10 Reasons to Grow a School Garden in Winter
1) Low-maintenance by nature
All plant growth slows down during winter, weeds included. Most of a winter garden’s work is done in the early fall, and once plants mature, the covered beds essentially become living refrigerators until you feel like going out to harvest. There’s no weeding November through February, provided that you’ve first weeded getting the beds established. There isn’t even a need to water, since evaporation and plant transpiration drops so significantly. Gro-Guard fabric row covers, permeable to air and water, are more than sufficient protection for our winter growing – we don’t have to constantly vent cold frames or low tunnels covered with plastic (which can overheat and cook plants on sunny days). From November onwards, there simply isn’t much maintenance… except harvesting, of course!
2) Discovering leafy greens and root crops
It really doesn’t take that much coaxing for a child to eat a tomato or sweet corn. How about curly mustard, or the maligned turnip? Rather than planting a garden catered to the palates of the child, it makes sense to choose vegetables that will help them explore new tastes. Greens and root crops become so incredibly sweet and tender grown in winter – you’d be surprised by the students’ reactions. Our students’ favorite vegetable from the garden this year, beating out sugar snap peas, carrots, and lettuce among others? Hakurei turnips… I kid you not! As soon as the covers come off the raised beds, students start picking and eating, regardless if it’s kale or spicy mustard. Let’s face it… if vegetables were first introduced to kids in the garden, rather than their plates, we’d have a lot fewer picky eaters out there.

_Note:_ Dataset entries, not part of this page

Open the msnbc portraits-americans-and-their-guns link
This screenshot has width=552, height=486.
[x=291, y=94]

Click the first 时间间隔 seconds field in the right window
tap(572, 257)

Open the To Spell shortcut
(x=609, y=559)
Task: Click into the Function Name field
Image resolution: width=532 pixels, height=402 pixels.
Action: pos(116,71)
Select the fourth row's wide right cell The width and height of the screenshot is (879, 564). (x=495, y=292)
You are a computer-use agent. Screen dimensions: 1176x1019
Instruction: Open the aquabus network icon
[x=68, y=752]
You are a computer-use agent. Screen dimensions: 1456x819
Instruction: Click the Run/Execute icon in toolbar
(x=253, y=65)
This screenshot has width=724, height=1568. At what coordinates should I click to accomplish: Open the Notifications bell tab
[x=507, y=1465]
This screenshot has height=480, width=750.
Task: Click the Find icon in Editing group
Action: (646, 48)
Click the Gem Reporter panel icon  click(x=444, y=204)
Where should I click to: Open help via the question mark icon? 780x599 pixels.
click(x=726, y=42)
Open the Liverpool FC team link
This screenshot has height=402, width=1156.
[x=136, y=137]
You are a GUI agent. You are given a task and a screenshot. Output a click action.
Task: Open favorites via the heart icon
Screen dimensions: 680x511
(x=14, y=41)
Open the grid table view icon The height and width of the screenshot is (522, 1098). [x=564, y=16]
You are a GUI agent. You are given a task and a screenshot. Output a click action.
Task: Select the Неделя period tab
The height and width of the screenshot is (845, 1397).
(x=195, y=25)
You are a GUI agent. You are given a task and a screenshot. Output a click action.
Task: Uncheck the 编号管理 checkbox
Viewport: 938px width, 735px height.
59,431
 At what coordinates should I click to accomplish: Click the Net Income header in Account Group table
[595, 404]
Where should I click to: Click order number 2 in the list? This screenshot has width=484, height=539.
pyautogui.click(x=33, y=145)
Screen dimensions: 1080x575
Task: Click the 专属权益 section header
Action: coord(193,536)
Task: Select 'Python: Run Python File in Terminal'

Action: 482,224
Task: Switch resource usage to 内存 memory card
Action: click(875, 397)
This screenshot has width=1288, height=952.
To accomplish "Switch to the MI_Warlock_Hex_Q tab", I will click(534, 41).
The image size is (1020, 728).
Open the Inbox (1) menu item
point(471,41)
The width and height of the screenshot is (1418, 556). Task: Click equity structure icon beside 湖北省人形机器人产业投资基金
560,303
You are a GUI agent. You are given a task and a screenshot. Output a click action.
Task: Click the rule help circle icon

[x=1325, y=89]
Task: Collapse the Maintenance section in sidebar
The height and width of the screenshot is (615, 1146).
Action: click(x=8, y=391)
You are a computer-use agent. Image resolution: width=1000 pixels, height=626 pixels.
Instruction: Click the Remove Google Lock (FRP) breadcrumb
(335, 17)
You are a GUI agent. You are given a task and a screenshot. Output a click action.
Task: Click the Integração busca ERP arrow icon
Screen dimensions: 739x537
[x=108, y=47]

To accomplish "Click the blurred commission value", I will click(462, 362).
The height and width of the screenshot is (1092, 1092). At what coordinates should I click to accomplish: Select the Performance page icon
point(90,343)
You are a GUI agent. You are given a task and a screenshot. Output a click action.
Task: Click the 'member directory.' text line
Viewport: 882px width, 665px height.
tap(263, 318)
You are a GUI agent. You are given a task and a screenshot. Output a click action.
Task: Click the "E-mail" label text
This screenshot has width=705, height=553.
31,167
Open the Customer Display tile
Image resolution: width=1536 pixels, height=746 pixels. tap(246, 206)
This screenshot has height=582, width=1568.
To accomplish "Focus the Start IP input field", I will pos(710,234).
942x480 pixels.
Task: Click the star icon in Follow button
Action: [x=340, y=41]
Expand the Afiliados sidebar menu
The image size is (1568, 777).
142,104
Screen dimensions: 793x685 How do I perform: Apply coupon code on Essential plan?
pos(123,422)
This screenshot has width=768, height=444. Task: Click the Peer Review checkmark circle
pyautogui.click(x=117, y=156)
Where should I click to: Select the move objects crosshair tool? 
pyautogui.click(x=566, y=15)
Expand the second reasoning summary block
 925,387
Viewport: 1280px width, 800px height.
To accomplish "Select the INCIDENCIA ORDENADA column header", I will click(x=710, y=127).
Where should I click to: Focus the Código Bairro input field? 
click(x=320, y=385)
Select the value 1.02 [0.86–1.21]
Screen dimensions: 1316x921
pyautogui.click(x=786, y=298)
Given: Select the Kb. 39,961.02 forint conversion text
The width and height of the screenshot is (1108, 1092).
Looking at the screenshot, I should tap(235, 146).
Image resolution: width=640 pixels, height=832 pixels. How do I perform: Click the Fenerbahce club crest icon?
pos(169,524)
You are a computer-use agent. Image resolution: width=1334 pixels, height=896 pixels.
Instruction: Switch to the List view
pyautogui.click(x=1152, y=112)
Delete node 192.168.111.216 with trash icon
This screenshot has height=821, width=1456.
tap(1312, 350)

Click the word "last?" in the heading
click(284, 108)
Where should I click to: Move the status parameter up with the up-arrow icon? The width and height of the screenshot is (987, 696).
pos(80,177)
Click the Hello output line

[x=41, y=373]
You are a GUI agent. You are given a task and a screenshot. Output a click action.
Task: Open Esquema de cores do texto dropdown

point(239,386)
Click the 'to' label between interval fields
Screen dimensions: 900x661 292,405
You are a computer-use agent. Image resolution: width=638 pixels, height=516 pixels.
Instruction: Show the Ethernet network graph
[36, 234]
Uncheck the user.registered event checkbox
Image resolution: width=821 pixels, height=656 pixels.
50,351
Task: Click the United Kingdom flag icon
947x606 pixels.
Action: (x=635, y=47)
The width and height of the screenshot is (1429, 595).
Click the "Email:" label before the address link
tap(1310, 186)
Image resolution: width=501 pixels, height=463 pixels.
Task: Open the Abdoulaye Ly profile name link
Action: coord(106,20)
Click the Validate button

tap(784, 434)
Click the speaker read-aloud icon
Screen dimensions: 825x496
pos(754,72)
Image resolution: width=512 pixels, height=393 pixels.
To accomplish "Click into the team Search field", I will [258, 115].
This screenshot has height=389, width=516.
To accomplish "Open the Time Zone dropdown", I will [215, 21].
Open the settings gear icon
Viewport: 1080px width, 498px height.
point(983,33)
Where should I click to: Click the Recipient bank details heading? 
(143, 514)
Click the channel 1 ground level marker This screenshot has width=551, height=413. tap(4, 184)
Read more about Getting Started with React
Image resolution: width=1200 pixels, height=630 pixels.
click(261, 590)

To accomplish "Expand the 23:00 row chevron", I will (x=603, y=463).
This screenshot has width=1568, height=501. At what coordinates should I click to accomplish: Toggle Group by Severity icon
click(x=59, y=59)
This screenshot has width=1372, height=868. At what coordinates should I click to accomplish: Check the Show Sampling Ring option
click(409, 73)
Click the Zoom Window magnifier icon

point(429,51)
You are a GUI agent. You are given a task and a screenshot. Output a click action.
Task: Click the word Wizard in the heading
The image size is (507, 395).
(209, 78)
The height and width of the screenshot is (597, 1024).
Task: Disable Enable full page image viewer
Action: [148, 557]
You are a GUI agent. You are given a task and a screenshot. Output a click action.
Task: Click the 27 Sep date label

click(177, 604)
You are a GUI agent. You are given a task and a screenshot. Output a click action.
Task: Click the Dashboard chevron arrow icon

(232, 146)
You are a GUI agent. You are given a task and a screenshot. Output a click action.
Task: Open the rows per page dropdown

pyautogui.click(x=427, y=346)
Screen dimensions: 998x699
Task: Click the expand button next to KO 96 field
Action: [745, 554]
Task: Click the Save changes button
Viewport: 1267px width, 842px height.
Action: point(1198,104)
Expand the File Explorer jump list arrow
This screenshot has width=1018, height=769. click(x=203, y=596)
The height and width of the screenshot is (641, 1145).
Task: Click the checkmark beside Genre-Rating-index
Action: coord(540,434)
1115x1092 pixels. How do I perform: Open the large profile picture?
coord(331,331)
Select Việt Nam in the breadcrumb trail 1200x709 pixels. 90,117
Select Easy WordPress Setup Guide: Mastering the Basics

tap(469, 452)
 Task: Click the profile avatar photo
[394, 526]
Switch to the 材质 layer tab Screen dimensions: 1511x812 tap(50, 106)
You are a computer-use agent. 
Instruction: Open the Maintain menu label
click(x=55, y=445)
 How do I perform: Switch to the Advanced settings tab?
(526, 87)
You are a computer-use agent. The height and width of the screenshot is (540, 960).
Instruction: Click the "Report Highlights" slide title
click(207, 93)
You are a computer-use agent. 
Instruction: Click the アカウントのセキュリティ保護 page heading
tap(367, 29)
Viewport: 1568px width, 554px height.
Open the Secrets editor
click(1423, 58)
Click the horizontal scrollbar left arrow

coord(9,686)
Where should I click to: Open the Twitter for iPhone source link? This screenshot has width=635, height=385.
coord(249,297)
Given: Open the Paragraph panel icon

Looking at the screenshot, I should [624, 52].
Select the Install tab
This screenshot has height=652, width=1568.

3) Finding joy in winter weather
Since the publication of Richard Louv’s Last Child in the Woods, there is growing recognition of the role outdoor experiences have in healthy child development. Convincing children to spend time outdoors in winter is an even bigger challenge than other times of the year, making it all the more important that we build outdoor learning constructs at that time. Worried about the cold? Students are so excited to work in the garden, they don’t grumble and complain about the winter’s chill. I won’t be so romantic as to say they don’t notice the cold, but they do realize that they can spend an extended period of time in freezing weather, and still have a great time without losing their fingers to frostbite.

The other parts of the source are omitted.